While many young Japanese go to Canada to study English and some retirees enjoy holidays there, the number of Canadian theater companies staging performances in Japan are few and far between.

Quebec-based theater director, playwright and actor Robert Lepage — known for his work with the globe-trotting Cirque de Soleil — is one of the few Canadian dramatists who has bucked that trend, having been invited to Japan several times with both the circus spectacular and his own stagings.

The "Modern Canadian Drama Festival 2007," which runs through Aug. 5 in Tokyo, has been a valuable opportunity for audiences here to get a flavor not only of Lepage's work but of the current state of Canadian drama in general.

Testament to the festival's influence is that many of the works staged under its umbrella have since become popular in the repertoires of some Japanese theater companies.

Now, in its third installment (it was held previously in 2001 and 2004), the theme of this year's festival is "diaspora souls." All the featured plays are in Japanese and are centered around heroines on journeys of self-discovery.

Kenzo Kimura, who studied drama in Canada in 2004 on a Japanese government scholarship, and is the director of the Tokyo-based Marshmallow Waves company, will present "You Are Here" by Daniel MacIvor, the winner of the 2006 Governor-General's Literary Award in Drama, a Canadian drama prize.

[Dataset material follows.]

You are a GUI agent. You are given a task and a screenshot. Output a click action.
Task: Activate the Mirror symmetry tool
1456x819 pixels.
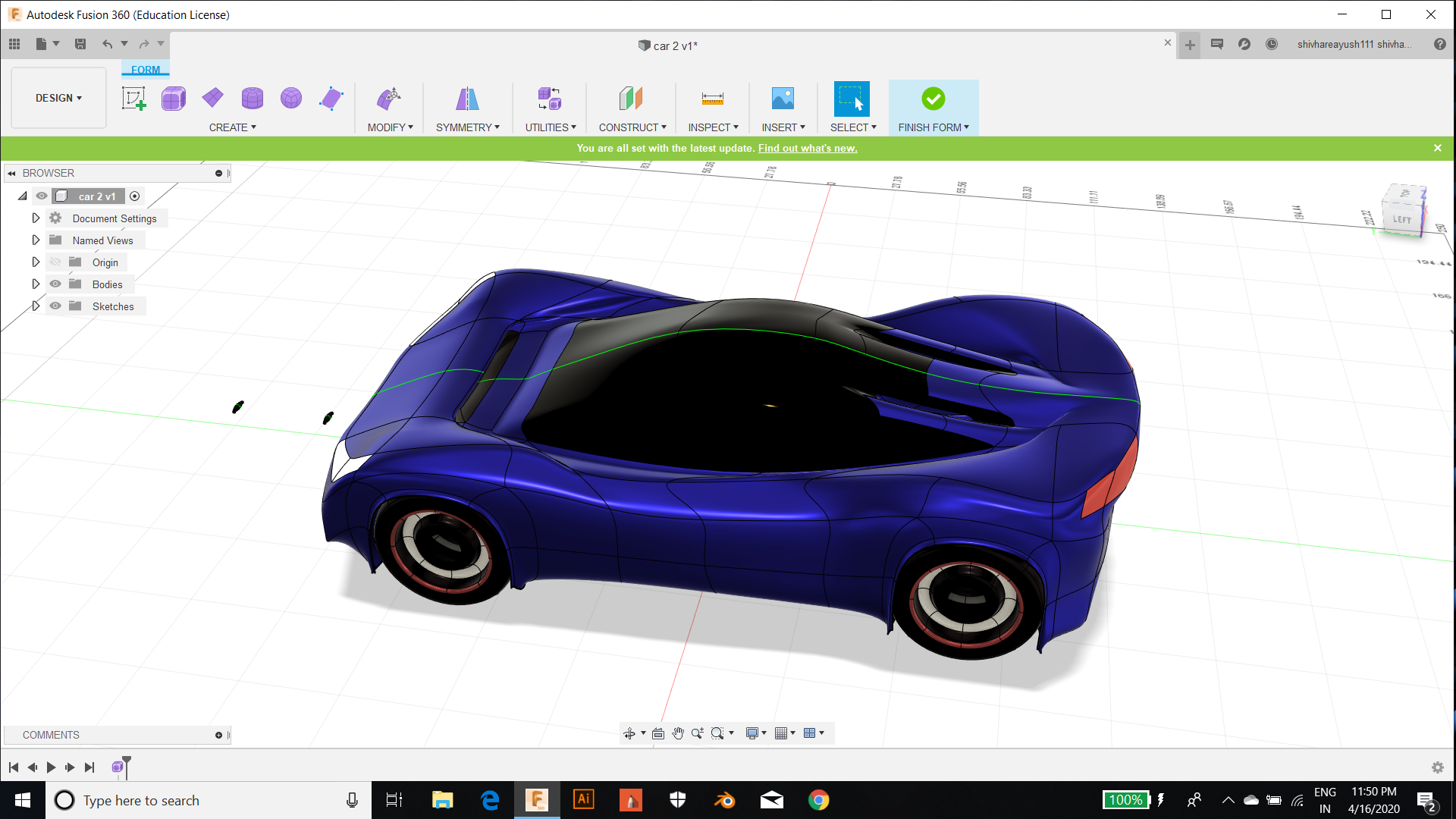coord(467,98)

Jun Kurata, leader of Tokyo's popular all-male theater company Studio Life, stages "Orphan Muses," by one of Canada's favorite playwrights, Michel Marc Bouchard.

Also showing is "Le Collier d'Helene (Helen's Necklace)," by rising playwright Carole Frechette.

"Helen's Necklace" runs through July 15; "You Are Here" runs July 17-22; and "Orphan Muses" runs July 25-Aug. 5. All plays show at Theater X (Cai) in Tokyo's Sumida Ward. The theater is a 3-min. walk from JR Ryogoku Station. Tickets are 3,000-5,000 yen yen.